Last Thursday morning, city workers were busy jackhammering and installing four new No Parking Anytime signs along the 100 block of Main Street.
Within a couple of hours, officers with the Indianola Police Department were writing tickets.
The section of street, which includes several merchants, has apparently been a No Parking zone for years, but the city had been lax in enforcing it.
That is until a recent meeting of the Indianola Board of Aldermen, where the city fathers made it clear they wanted that side of the street shut off to parking.
Now that the city is handing out tickets to violators, businesses like Goldberg’s, Indianola Floral Design, Doc’s Gospel & Books and The Enterprise-Tocsin are dealing with finding solutions to both customer and vendor parking.
“If you didn’t have any commercial business on this side of (the street), it would be different,” said Debbie Allen, owner of Indianola Floral Design.
Allen said she doesn’t mind the No Parking from a customer aspect, but she said she frequently receives deliveries from vendors with large trucks, who will now have to park on an adjacent street.

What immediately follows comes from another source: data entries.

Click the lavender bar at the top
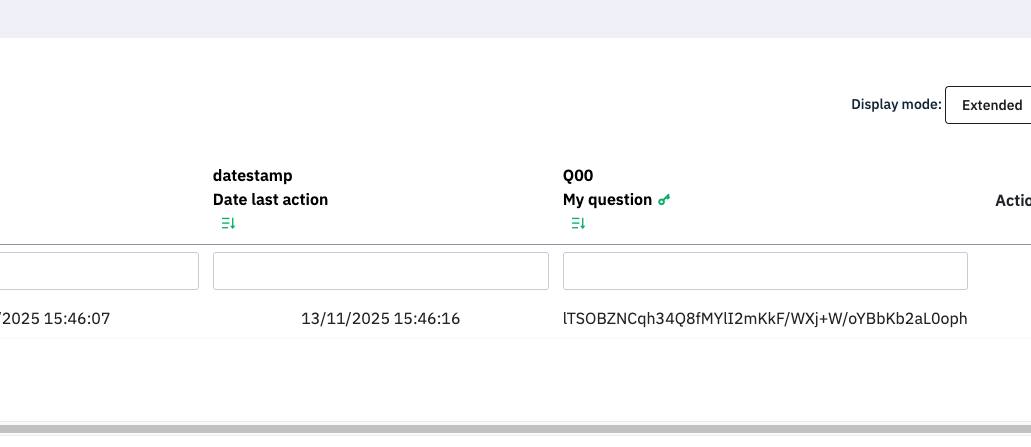click(515, 18)
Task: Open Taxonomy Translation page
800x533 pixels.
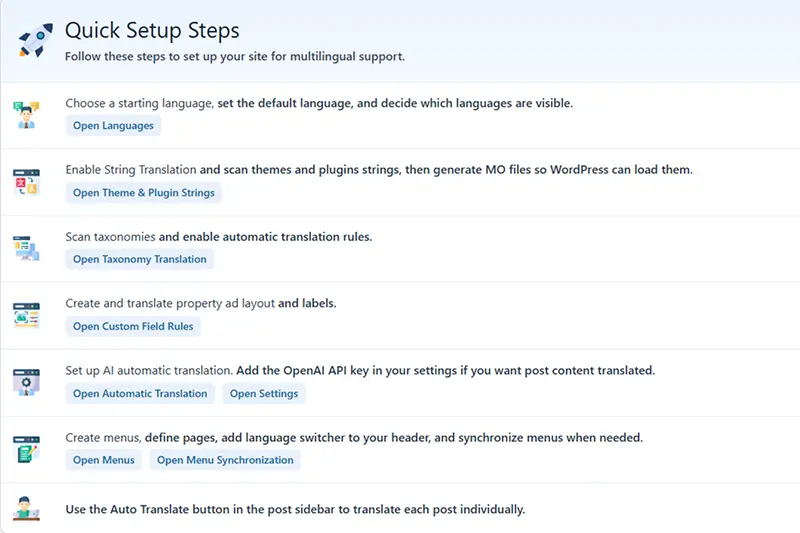Action: tap(140, 260)
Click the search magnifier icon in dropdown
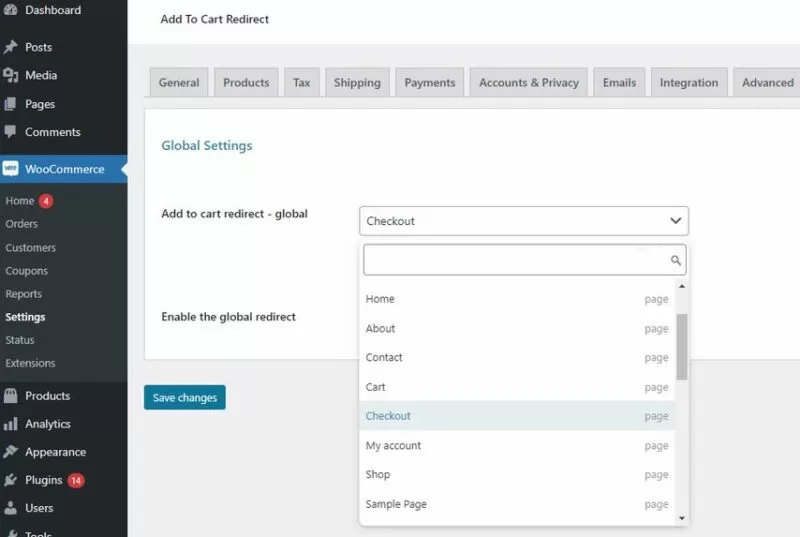This screenshot has width=800, height=537. [x=676, y=260]
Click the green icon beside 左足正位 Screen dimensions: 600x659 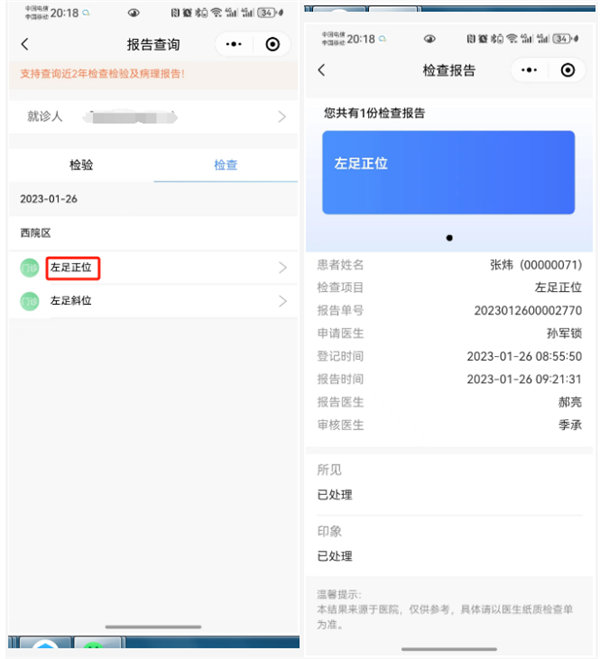click(30, 268)
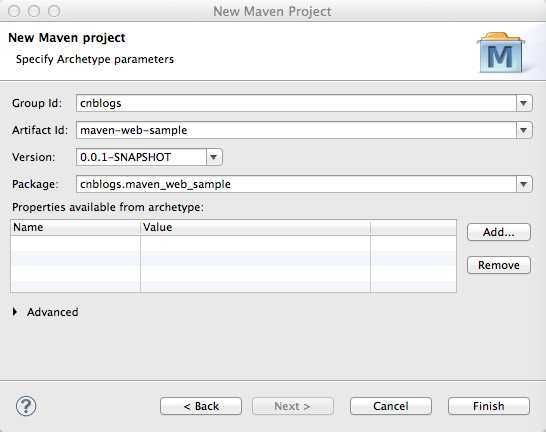546x432 pixels.
Task: Click into the Package text field
Action: click(296, 184)
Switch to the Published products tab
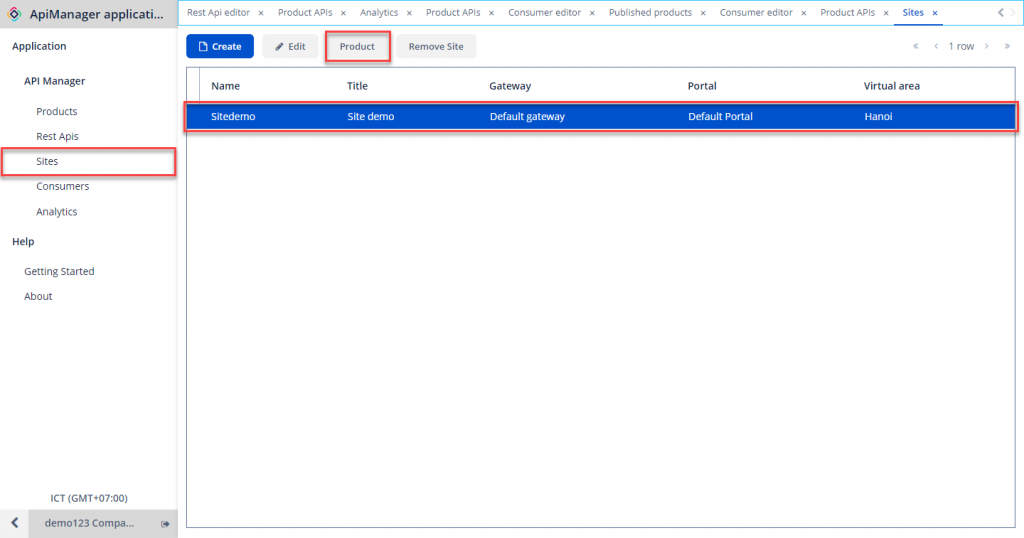 [650, 13]
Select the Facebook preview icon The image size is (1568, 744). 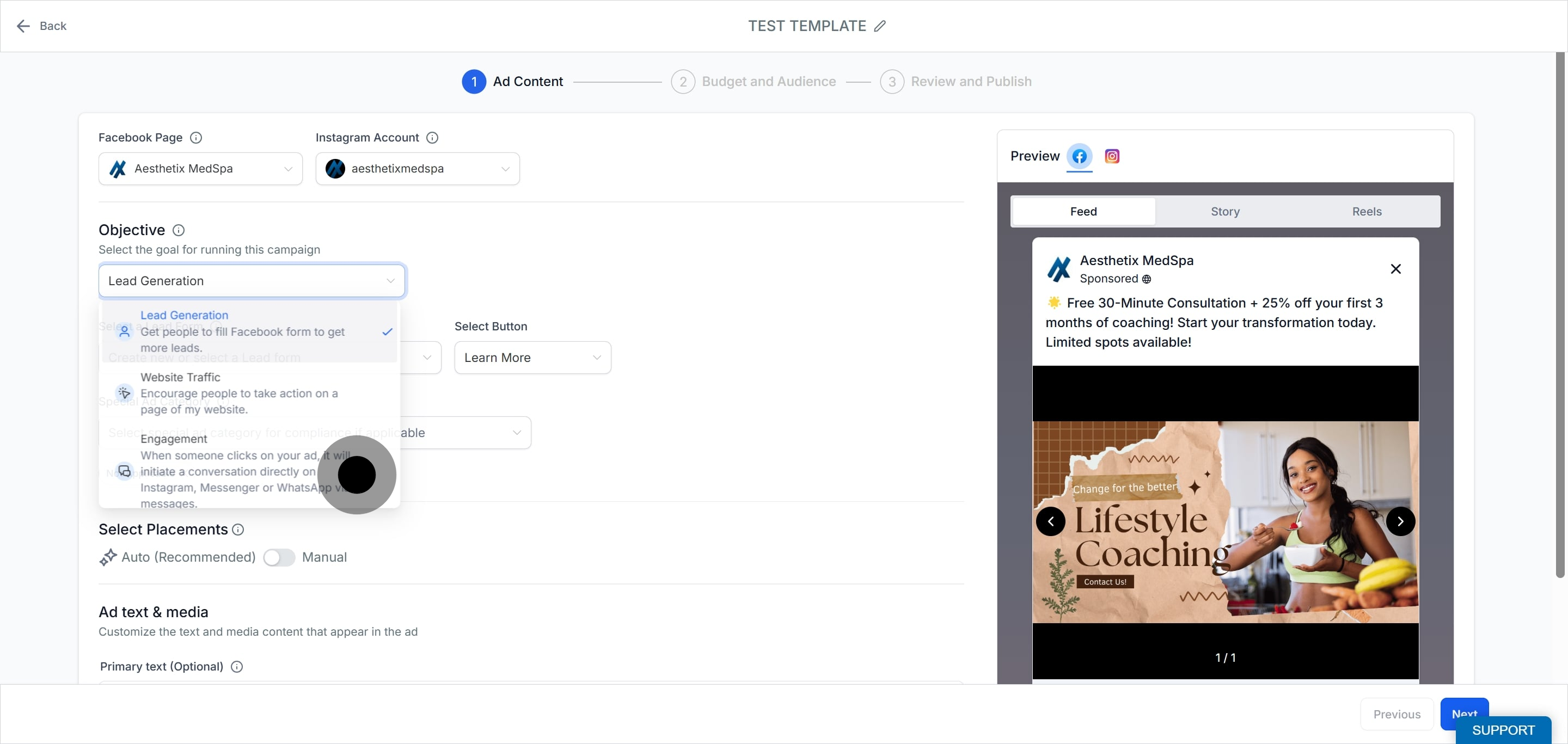pos(1079,156)
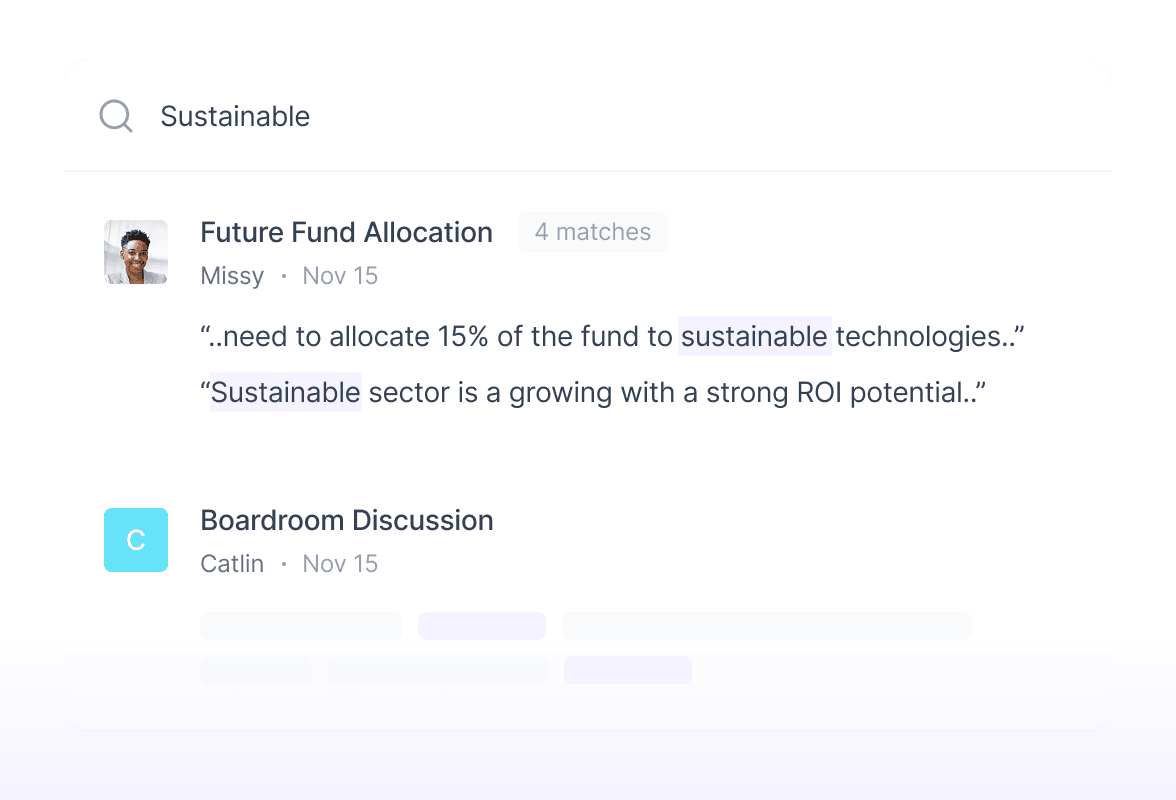Click Missy's profile photo avatar
This screenshot has width=1176, height=800.
(136, 252)
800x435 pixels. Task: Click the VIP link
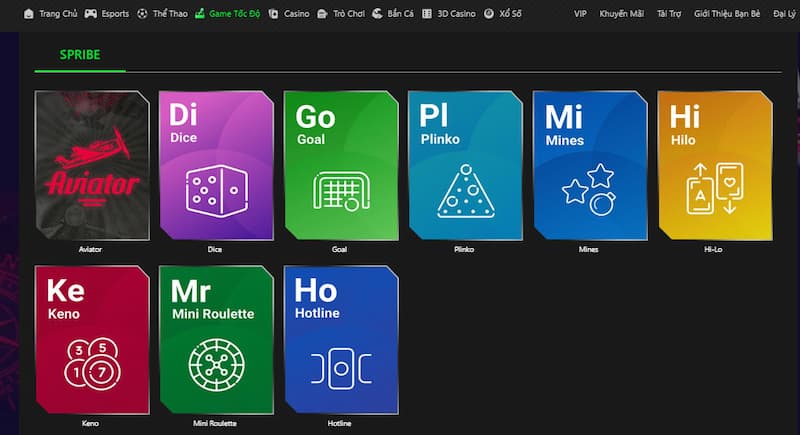point(581,15)
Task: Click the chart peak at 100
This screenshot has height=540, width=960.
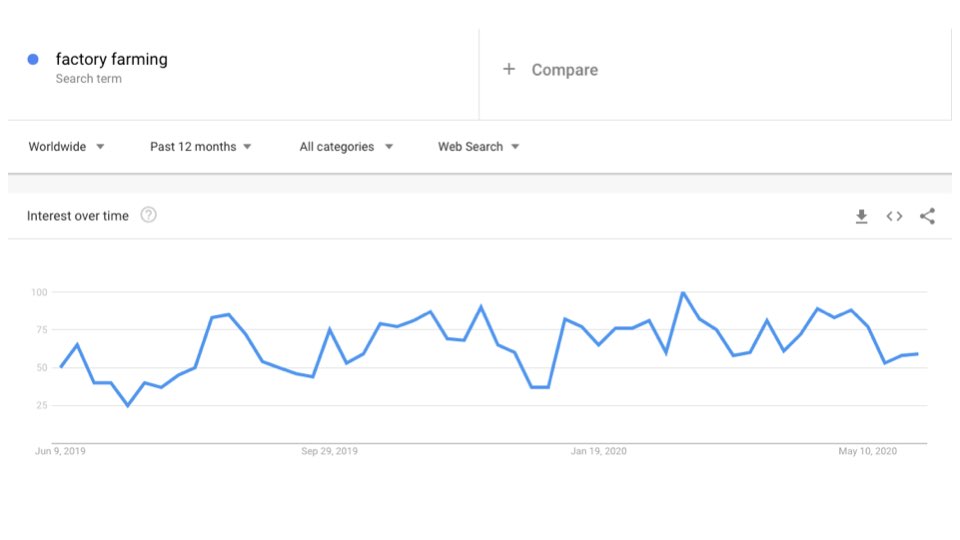Action: [682, 293]
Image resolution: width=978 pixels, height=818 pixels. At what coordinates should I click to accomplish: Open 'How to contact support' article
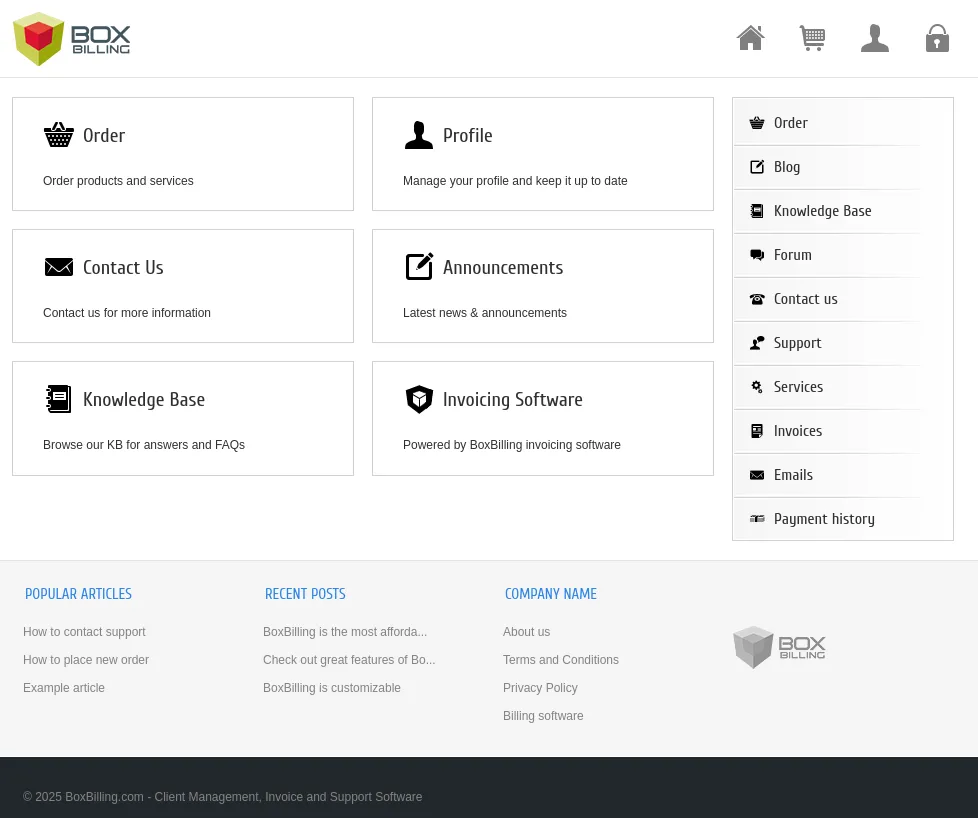[84, 632]
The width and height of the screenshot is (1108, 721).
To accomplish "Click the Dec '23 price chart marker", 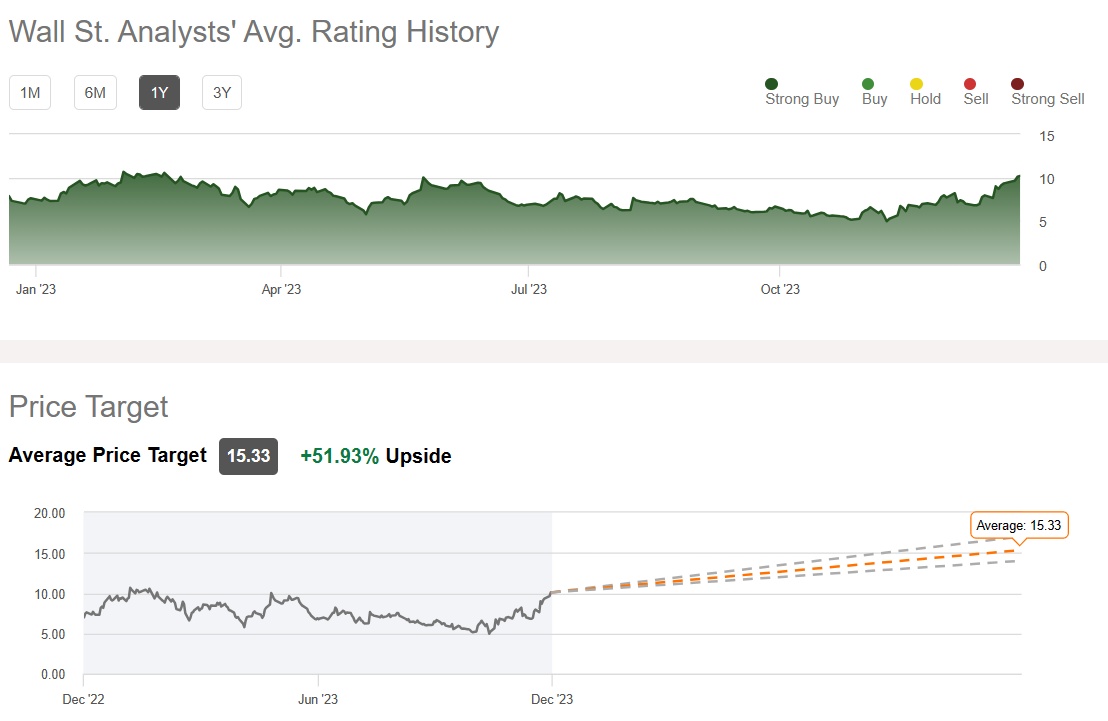I will tap(552, 698).
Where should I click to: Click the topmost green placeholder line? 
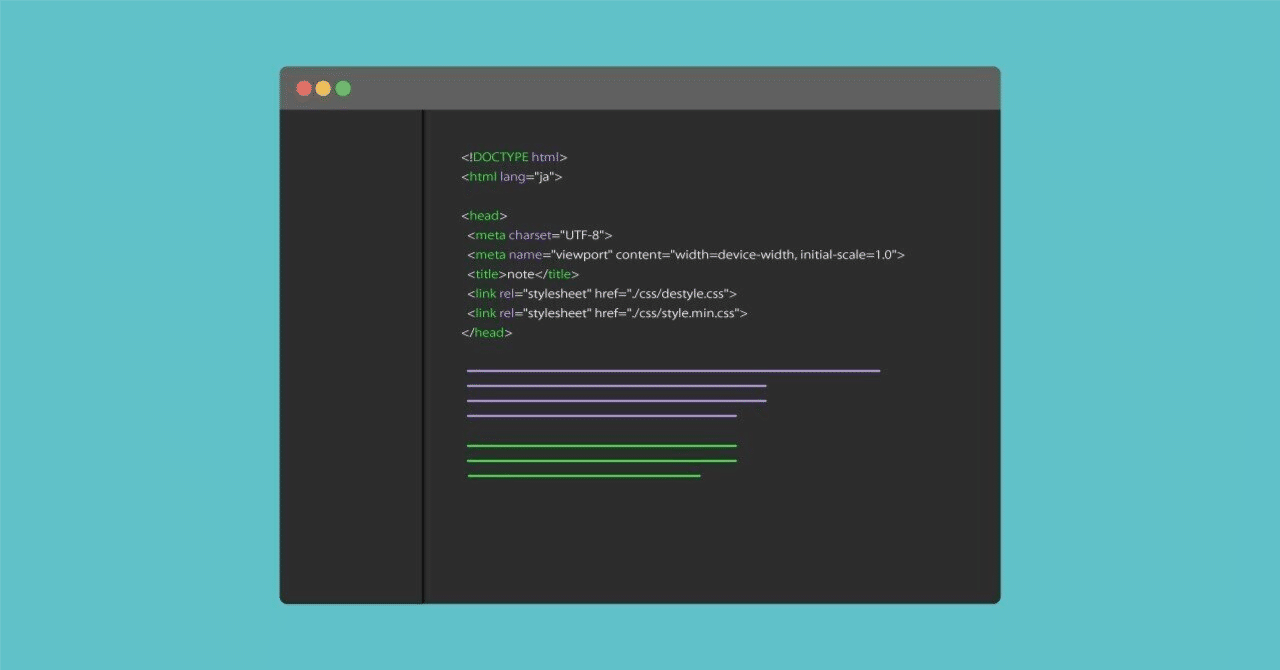pyautogui.click(x=600, y=445)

“People should not park there, but we need to have our loading zone block,” Allen said. Indianola Mayor Steve Rosenthal said this week that he plans to bring the issue back up with the board during next Monday’s regular meeting. He said he does not have a problem with a 15-minute loading zone, but he would have to discuss it with the city aldermen.
Jerome Goldberg, owner of the corner retail store Goldberg’s, said he is opposed to taking potential customer parking.
“If you take away parking places, you’re taking away potential customers,” Goldberg said. “To me, that’s where your sales tax revenue comes from in Indianola.”